** BEGIN Given entries **

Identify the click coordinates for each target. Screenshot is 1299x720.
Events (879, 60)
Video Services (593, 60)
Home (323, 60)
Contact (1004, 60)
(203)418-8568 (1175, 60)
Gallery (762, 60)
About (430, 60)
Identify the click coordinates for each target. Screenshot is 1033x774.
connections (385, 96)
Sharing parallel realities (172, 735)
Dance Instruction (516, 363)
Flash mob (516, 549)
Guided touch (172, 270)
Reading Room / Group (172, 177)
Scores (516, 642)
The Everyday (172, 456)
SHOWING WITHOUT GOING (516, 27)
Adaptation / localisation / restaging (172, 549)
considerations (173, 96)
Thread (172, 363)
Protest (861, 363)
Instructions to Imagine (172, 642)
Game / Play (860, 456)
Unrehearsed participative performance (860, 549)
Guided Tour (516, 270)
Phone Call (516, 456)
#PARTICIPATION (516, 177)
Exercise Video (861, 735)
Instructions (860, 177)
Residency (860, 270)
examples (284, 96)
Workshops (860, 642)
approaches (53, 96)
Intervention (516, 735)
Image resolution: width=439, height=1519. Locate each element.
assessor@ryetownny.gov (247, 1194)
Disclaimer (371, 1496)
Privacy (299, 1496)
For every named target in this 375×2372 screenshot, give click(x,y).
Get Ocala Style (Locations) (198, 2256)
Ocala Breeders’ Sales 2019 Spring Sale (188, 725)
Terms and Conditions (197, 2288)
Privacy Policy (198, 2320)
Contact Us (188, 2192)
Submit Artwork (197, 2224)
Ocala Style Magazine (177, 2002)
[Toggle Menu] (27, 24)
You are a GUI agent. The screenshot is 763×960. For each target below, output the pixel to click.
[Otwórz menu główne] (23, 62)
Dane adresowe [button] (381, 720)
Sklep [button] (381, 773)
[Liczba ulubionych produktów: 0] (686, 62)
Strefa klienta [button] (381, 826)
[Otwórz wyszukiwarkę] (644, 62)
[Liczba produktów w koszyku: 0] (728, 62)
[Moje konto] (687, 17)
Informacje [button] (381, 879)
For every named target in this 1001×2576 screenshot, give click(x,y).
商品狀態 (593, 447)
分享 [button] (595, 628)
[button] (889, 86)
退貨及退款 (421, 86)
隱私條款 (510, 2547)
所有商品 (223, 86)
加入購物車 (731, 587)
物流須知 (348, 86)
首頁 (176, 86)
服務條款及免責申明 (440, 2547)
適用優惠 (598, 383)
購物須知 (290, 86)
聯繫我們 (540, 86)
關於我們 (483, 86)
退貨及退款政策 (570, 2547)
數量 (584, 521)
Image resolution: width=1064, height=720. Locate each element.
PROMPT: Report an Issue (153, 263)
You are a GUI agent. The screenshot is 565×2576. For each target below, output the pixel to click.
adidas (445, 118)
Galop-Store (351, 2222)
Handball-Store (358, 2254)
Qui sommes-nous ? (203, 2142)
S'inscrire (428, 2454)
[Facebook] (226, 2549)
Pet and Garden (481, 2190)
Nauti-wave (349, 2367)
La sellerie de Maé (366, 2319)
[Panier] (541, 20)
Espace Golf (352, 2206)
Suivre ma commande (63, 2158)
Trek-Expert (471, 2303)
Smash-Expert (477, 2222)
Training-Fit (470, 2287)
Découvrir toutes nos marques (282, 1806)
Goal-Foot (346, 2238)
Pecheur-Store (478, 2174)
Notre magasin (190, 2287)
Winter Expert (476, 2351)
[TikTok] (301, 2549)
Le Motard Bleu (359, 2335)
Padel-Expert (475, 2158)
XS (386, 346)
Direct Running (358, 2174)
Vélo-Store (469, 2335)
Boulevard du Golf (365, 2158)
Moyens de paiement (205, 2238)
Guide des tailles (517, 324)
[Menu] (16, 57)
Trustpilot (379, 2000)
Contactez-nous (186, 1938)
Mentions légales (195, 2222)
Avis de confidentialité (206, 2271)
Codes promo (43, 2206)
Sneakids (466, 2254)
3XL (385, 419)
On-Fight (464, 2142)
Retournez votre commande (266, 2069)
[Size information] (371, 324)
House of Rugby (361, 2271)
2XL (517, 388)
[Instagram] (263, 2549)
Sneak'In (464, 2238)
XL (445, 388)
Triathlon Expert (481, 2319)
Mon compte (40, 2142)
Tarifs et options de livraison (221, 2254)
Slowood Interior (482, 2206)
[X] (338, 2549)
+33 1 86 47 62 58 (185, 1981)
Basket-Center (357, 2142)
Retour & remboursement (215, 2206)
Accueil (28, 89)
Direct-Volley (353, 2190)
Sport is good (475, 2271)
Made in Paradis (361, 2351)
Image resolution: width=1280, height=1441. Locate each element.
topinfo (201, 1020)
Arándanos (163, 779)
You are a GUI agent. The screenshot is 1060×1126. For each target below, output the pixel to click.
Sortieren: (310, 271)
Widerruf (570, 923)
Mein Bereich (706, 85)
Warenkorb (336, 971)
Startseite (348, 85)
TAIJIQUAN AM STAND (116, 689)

** END Given entries **

_Task instructions_. Copy verbatim the lines of the material from the line containing "Slowood Interior (482, 2206)" to the line containing "Arándanos (163, 779)", including both of those lines.

_Solved problem_.
Slowood Interior (482, 2206)
[X] (338, 2549)
+33 1 86 47 62 58 (185, 1981)
Basket-Center (357, 2142)
Retour & remboursement (215, 2206)
Accueil (28, 89)
Direct-Volley (353, 2190)
Sport is good (475, 2271)
Made in Paradis (361, 2351)
Image resolution: width=1280, height=1441. Locate each element.
topinfo (201, 1020)
Arándanos (163, 779)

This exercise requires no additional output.